During the production of of the feature film Shifting Gears I had the challenge of shooting numerous sequences involving dirt track racing. The film was a modestly budgeted family comedy set in the world of dirt track racing. In a way, I had to approach the project as if it were two movies in one. For the comedy and drama portions of the film, we shot on the Canon C500. For the sequences involving racing, I elected to bring a variety of cameras on board with the idea of using each of them for their strengths in the desire to create a heart pounding, energetic, thrill ride. Coverage was key given our tight schedule and fining the right camera for each setup was a challenge to say the least. By the end of the film, we had utilized the Canon C500, Red Dragon, Red Scarlett, Blackmagic 2.5K Cinema Camera, Sony F65, Sony F7 and even a few Go Pro Hero 4’s as crash cams for good measure.

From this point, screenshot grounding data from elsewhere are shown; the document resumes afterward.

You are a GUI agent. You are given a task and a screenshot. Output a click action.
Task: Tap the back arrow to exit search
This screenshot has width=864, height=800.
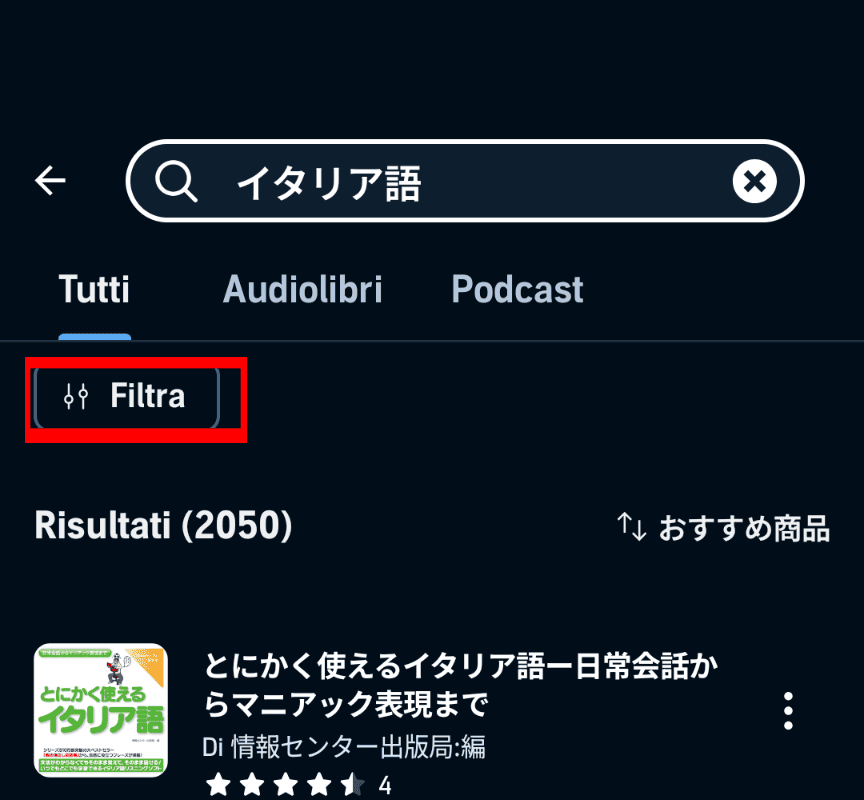[x=50, y=181]
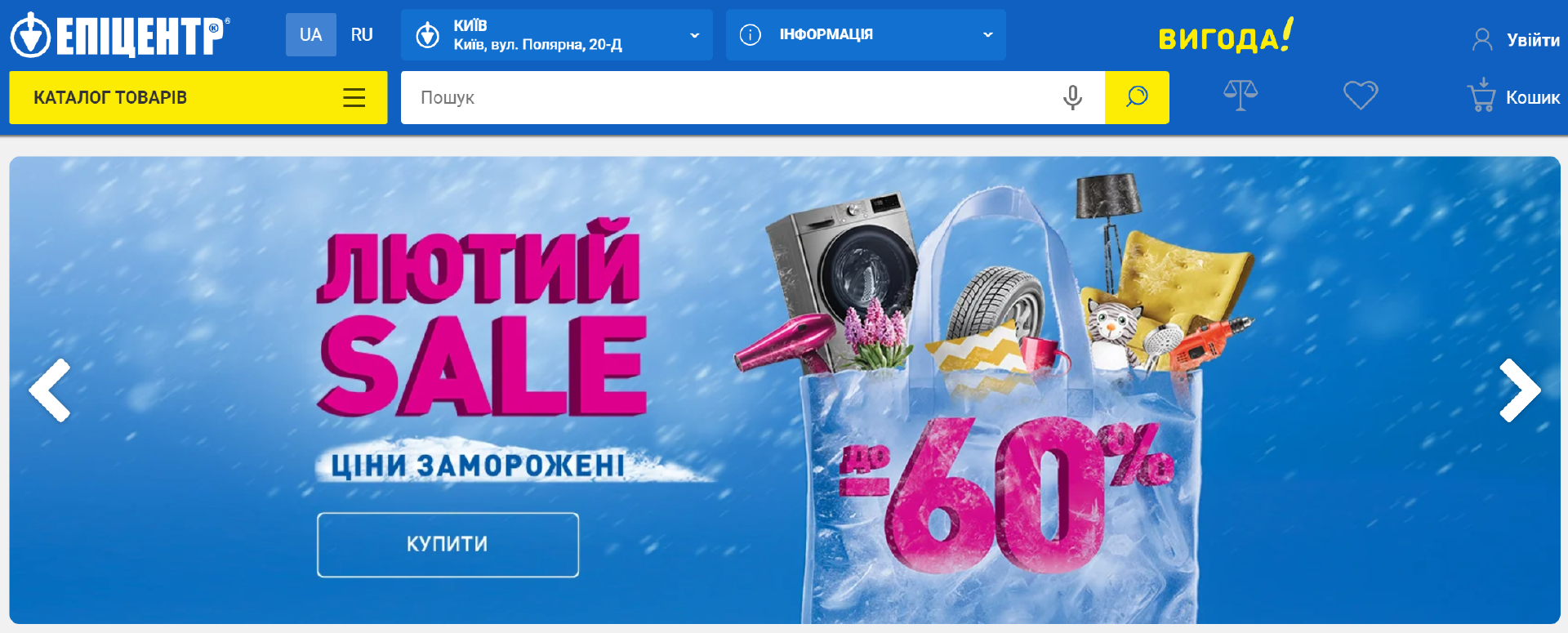Switch language to UA
Image resolution: width=1568 pixels, height=633 pixels.
pos(310,35)
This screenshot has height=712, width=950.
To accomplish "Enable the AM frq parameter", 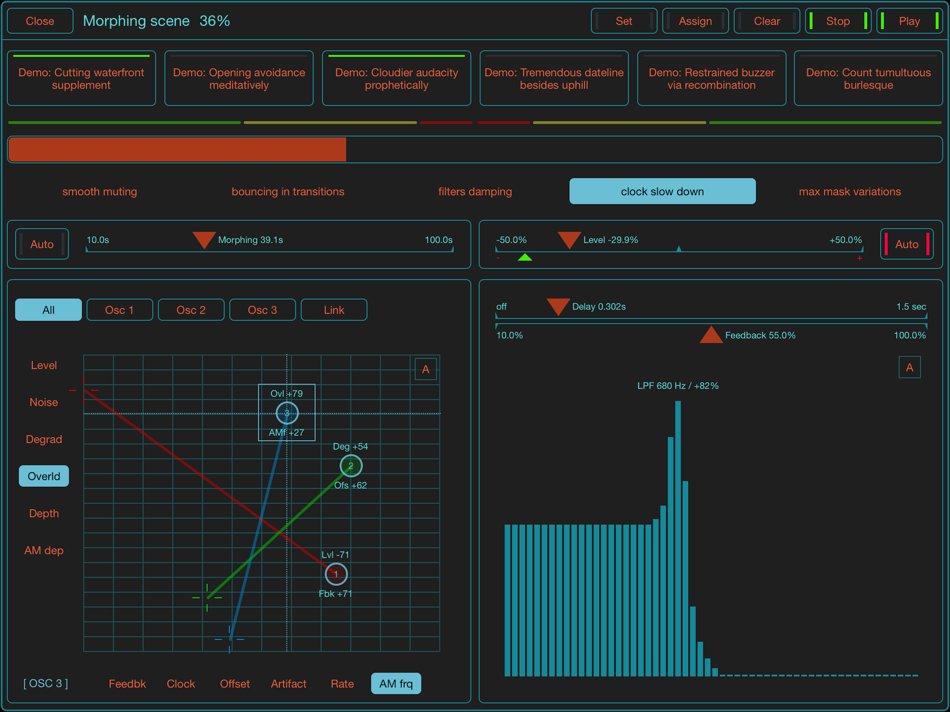I will click(x=396, y=683).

For many reasons, including the fact that the production company behind the project had a Canon C500 in house, the Canon C500 was the camera of choice for 80% of the filming. We utilized the Odyssey 7Q+ as an external 4K recorder that recorded 4K Canon Raw files and served as the operators monitor. All in all, the workflow was simple for the most part even though the external recorder definitely added to the bulkiness of our A camera package.
The Blackmagic 2.5K Cinema Camera was used primarily as a B Camera for car mounts and some gimbal shots that required us to have multiple cameras in play at the same time. It was the perfect camera for placing in inconspicuous spots throughout the racing sequences. It also served as a crash cam for a couple of shots that I wanted have a higher quality image than that provided by the Go Pro Hero 4’s. To be honest, for the price point of the Blackmagic 2.5K Cinema Camera, its is a killer deal with a great image. For the right project, I wouldn’t hesitate to lens a small feature on one of these bad boys if the budget was super tight.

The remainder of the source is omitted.